━━━ Data provided ━━━

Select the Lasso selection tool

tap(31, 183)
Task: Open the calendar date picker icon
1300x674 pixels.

━━━
━━━ Data provided ━━━

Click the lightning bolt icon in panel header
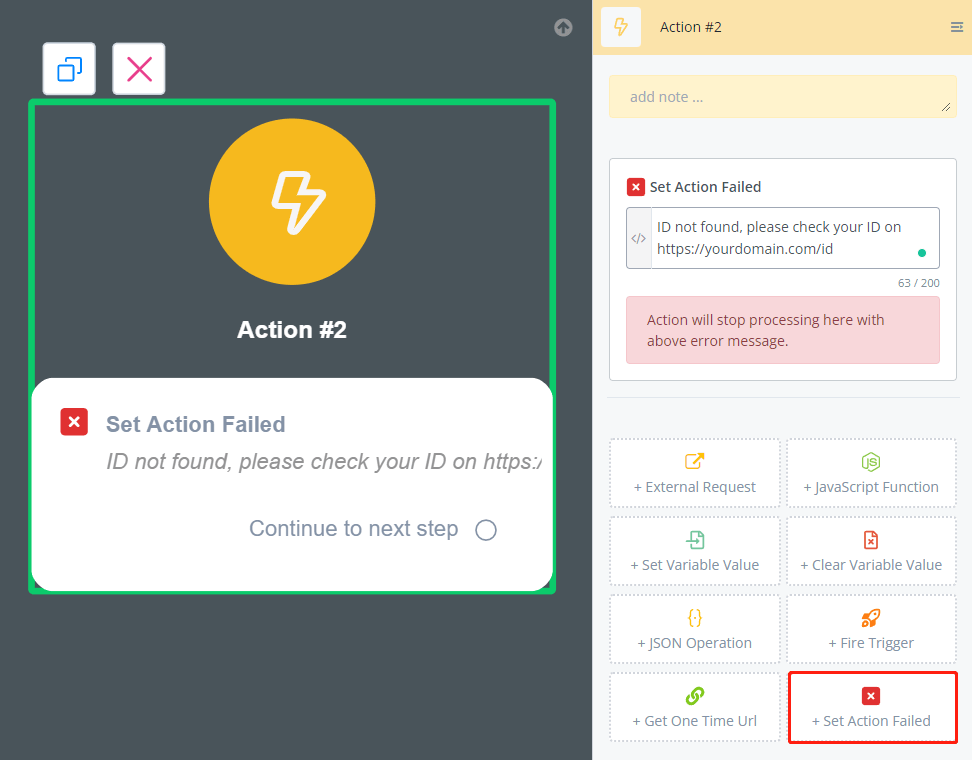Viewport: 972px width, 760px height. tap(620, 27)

━━━

▶ _What the task requires_
Format the lines from the line with "Task: Open the calendar date picker icon" up to and including the line with "1300x674 pixels." as a Markdown table with the columns No. and Line, leaving out blank lines.

▶ _Reply to the task_
| No. | Line |
|---|---|
| 1 | Task: Open the calendar date picker icon |
| 2 | 1300x674 pixels. |